An evolutionary approach for the target search problem in uncertain environment
M. Barkaoui (),
J. Berger and
A. Boukhtouta
Additional contact information
M. Barkaoui: Université Laval
J. Berger: Defence Research Development Canada - Valcartier
A. Boukhtouta: Defence Research Development, Canada - CORA
Journal of Combinatorial Optimization, 2019, vol. 38, issue 3, No 10, 808-835
Abstract:
Abstract Search path planning is critical to achieve efficient information-gathering tasks in dynamic uncertain environments. Given task complexity, most proposed approaches rely on various strategies to reduce computational complexity, from deliberate simplifications or ad hoc constraint relaxation to fast approximate global search methods utilization often focusing on a single objective.
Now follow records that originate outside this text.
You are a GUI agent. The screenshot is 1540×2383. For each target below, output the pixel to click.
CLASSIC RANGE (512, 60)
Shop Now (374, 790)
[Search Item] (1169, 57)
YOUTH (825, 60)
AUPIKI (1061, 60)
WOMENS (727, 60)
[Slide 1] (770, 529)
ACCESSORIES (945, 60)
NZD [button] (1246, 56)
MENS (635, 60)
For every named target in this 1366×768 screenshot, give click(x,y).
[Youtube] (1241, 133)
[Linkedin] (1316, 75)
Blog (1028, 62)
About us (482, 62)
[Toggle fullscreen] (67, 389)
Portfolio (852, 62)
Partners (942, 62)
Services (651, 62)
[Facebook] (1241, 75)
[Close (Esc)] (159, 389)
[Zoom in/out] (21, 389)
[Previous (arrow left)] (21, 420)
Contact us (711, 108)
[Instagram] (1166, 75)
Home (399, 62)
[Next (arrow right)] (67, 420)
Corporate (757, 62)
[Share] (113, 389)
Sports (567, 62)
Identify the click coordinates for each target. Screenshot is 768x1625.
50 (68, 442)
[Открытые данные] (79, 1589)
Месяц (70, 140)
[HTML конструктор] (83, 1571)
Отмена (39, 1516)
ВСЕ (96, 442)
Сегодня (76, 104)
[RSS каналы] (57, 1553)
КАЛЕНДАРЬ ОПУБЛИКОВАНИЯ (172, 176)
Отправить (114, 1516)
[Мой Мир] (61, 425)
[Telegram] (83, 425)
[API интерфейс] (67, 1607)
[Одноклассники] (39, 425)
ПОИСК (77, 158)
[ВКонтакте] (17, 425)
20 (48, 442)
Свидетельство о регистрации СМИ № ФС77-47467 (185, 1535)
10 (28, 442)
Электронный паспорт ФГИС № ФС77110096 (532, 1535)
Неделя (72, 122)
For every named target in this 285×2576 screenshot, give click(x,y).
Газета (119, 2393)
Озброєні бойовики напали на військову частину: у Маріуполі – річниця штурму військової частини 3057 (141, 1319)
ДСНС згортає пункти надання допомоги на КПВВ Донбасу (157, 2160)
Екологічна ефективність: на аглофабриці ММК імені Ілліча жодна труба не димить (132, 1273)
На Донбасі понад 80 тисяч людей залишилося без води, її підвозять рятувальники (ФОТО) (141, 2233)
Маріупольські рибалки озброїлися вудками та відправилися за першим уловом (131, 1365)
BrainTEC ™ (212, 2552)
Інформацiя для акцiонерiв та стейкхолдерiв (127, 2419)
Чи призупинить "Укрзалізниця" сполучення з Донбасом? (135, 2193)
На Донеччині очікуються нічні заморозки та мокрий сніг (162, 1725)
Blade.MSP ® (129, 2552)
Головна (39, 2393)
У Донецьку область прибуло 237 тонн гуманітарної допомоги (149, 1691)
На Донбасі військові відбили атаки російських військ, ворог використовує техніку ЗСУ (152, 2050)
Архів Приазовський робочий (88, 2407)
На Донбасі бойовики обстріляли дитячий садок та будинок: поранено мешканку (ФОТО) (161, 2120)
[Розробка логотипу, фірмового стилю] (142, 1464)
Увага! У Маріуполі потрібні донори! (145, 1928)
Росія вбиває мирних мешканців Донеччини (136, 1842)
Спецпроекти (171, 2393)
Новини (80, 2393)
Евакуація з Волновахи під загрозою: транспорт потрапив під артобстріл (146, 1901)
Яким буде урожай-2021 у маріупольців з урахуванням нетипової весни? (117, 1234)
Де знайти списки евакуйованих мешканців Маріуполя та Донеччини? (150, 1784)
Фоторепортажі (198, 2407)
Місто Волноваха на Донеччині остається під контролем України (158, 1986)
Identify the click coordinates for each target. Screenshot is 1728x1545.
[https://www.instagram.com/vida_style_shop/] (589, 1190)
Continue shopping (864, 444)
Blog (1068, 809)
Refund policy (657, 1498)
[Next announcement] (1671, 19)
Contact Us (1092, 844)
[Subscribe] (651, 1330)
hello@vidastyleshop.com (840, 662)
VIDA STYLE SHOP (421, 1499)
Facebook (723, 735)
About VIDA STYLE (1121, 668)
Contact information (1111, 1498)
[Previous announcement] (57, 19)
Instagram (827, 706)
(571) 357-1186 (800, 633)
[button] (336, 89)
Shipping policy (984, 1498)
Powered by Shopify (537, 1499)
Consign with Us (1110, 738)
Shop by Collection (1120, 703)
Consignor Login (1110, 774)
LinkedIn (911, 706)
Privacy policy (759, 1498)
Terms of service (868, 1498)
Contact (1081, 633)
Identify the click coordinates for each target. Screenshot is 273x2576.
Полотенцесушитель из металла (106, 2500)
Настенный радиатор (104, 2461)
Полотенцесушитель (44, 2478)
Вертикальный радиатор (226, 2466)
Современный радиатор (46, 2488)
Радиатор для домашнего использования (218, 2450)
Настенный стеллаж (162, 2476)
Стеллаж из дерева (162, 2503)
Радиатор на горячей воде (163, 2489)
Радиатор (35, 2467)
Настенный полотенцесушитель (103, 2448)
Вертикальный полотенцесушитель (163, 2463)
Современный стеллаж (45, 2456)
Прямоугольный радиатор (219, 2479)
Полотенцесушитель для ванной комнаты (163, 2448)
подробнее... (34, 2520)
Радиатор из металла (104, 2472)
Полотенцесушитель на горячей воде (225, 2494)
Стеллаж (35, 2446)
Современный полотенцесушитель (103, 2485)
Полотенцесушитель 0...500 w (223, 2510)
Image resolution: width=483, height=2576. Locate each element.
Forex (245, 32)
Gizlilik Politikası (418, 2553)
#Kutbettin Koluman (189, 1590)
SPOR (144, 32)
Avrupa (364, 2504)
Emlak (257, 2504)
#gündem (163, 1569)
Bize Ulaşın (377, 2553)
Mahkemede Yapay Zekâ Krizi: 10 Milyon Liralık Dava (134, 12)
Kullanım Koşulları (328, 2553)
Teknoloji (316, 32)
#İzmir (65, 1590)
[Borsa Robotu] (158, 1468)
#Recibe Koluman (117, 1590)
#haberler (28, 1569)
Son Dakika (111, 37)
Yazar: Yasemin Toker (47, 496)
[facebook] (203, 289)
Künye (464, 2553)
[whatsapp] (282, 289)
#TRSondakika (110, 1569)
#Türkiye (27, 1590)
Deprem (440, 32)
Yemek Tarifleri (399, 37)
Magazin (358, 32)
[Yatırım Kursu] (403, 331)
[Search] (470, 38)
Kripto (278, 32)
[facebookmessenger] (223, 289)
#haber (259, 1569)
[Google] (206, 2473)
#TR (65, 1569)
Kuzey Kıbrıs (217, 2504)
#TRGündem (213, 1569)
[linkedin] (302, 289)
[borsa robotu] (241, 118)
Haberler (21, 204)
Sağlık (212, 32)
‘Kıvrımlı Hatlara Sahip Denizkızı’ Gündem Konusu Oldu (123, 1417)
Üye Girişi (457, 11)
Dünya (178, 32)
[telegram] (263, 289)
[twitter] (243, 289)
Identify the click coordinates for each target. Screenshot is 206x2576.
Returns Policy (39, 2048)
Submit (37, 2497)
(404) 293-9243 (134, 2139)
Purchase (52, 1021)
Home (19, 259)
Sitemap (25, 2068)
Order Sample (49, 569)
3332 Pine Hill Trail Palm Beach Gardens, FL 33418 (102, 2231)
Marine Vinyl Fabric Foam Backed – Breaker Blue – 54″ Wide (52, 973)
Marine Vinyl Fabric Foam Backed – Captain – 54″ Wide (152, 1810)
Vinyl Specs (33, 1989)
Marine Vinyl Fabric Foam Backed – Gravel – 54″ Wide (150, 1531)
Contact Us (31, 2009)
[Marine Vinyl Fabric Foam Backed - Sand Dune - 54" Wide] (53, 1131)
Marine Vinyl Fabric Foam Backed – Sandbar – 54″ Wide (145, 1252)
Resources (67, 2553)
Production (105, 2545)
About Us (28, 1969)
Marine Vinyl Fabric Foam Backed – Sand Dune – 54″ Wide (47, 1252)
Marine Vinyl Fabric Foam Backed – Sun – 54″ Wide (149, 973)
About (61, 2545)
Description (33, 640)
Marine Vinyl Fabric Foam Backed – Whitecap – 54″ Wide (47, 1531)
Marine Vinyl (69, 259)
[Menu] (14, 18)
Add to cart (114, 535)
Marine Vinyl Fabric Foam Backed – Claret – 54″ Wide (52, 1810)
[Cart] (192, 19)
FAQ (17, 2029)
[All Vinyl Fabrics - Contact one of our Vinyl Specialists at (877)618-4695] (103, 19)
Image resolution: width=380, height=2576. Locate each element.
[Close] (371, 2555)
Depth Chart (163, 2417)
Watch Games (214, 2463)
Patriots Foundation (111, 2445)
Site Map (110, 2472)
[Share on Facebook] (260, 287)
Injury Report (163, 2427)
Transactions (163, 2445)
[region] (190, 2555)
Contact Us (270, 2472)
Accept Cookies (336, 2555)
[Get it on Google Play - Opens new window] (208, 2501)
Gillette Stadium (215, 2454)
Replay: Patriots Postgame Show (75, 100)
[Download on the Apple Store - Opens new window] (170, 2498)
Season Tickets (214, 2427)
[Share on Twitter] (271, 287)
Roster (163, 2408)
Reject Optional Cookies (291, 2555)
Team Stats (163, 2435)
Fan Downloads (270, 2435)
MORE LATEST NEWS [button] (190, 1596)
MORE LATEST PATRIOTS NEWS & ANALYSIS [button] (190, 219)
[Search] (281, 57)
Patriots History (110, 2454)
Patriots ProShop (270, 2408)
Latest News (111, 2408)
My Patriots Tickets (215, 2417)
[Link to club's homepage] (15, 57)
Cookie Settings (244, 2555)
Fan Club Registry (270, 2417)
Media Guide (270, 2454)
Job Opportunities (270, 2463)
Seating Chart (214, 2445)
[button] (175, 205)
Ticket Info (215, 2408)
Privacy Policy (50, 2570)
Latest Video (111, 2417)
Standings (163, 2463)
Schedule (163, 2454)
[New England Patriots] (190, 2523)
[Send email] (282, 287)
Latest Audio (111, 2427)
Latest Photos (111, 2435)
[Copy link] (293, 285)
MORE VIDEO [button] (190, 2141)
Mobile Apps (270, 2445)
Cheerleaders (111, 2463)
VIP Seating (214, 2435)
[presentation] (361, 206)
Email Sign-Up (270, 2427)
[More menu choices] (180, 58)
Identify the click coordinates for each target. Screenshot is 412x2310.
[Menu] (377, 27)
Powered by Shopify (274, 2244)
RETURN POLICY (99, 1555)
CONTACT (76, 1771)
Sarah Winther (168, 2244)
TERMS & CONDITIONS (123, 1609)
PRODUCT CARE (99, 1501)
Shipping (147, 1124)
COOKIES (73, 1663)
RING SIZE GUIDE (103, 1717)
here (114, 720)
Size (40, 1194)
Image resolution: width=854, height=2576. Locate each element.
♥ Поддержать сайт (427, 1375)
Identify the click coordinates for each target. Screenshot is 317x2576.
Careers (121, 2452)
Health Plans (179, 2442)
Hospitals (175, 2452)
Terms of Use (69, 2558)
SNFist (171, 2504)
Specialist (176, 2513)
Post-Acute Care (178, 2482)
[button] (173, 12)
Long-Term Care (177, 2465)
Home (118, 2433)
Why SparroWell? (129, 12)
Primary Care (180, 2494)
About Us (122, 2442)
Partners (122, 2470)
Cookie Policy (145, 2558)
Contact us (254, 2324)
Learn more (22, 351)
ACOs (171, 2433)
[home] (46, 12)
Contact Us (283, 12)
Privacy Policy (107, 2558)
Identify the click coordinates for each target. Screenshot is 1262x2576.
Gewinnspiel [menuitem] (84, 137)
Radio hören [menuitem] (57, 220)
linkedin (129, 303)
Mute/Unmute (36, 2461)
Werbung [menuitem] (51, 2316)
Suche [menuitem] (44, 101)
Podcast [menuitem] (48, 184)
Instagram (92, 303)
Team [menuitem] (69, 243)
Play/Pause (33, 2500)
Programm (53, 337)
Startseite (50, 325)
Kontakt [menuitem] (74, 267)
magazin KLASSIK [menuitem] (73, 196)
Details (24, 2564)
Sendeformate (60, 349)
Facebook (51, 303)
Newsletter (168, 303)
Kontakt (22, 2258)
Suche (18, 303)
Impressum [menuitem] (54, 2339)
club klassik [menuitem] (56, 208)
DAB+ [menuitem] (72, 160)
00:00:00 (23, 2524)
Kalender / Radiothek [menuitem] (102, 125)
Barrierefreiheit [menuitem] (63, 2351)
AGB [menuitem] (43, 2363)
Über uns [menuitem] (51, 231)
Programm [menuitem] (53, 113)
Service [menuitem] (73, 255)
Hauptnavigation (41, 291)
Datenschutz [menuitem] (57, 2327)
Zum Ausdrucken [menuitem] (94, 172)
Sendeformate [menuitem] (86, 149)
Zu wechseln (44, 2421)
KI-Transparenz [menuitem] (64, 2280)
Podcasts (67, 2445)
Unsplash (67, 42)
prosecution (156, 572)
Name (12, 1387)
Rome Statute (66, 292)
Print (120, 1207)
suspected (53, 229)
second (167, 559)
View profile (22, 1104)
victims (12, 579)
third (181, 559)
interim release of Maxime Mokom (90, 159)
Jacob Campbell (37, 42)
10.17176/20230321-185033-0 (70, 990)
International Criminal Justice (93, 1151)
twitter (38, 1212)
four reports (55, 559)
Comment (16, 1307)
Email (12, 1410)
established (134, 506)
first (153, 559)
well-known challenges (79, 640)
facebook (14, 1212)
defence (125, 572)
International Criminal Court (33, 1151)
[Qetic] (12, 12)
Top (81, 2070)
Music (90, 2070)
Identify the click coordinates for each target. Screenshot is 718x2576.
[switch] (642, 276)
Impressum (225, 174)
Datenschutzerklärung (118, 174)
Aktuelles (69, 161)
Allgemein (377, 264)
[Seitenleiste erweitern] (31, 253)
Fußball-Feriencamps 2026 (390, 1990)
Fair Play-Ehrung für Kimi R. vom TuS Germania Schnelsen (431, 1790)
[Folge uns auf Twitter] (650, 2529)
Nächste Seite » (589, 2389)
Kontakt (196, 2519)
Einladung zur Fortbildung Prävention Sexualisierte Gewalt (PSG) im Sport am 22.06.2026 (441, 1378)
However, problem-solving search techniques designed to compute near-optimal solutions largely remain computationally prohibitive and are not scalable. In this paper, a new information-theoretic evolutionary anytime path planning algorithm is proposed to solve a dynamic search path planning problem in which a fleet of homogeneous unmanned aerial vehicles explores a search area to hierarchically minimize target zone occupancy uncertainty, lateness, and travel/discovery time respectively. Conditioned by new observation outcomes and request events, the evolutionary algorithm episodically solves an augmented static open-loop search path planning model over a receding time horizon incorporating any anticipated information feedback. The proposed approach has shown to outperform alternate myopic and greedy heuristics, significantly improving relative information gain at the expense of modest additional travel cost.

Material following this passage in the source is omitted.